Of the two ways to tell the story of packaging pleasures for mass consumption, Proctor and Cross, as the above quotations indicate, lean towards the liberal view of the person, but only mildly so. They place different experiences into different categories based mostly on what we now think of as their health effects Tobacco should likely be banned, for example, and they seem favorably disposed toward proposals such as the “Twinkie tax,” imposed on high-sugar and caloric foods. This is a paternalistic liberalism, trying to protect those who perhaps cannot protect themselves. But unlike the most dominant form of liberalism, which assumes adult rational decision makers, Proctor and Cross recognize that a lot of the packaged pleasures are directed at children, not just through sugary foods but also diversions like video games. Unlike perhaps in traditional societies, which had specific activities reserved for children, the cultivated tastes for these pleasures are to continue through adulthood.
And they are concerned about waste; as the ease of amassing pleasures has increased, “this amassing raises the obvious questions about how much any person, class, or nation should possess, especially when the packaged pleasure emerged in a context of growing inequality, resource depletion, and seemingly unstoppable carbon pollution.” Because they do not want to seem censorious, their suggestions are mild and more to inspire discussion than agreement. The story they tell is complicated, which they acknowledge, and includes a range of good and bad results. If more people gained access to the same pleasures, more local or unique experiences were lost. “Items came to be desired as much for their labels and associations as for their flavors and nutritive value. Old taboos disappeared, but so did seasonal, ritual, and festive foods and drinks.… The packaged pleasure may even have made us more hedonistic, with consequences we have not really though about, even today.” We can now live in self-enclosed bubbles of pleasure, but these bubbles have costs, both social, and personal, that we are just beginning to acknowledge and which, for their own reasons, neither the liberal nor libertarian perspectives can fully address.

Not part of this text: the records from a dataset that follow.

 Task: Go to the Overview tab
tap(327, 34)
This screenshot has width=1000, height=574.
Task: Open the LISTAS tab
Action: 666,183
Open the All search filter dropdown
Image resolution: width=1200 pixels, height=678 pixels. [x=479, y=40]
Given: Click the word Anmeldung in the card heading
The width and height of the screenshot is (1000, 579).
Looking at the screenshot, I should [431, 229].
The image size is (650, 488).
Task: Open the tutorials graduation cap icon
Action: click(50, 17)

Perhaps the rise of the “artisanal” or organic food movements, although not discussed here, represent a hopeful opportunity to address some of the issues Proctor and Cross identify. Those pleasure are by definition more ephemeral than mass-produced alternatives. The locally sourced grains can travel only so far, or the preserved foods that are produced only in small batches by definition limit their reach. Those are elitist pleasures, not yet packaged and distributed to the masses. And like the sacred ceremonies or sumptuary laws of the past, which connected access to intoxicants or rich food to a priestly caste or the wealthy, these movements implicitly connect such pleasures with virtue. Yet perhaps these movements, with their rejection of homogenous uniform packaged pleasures, can be joined with the technological innovations described here to generate a new interest in what lies outside the package.
Gerald J. Russello (1971-2021) was editor of The University Bookman from 2005-2021.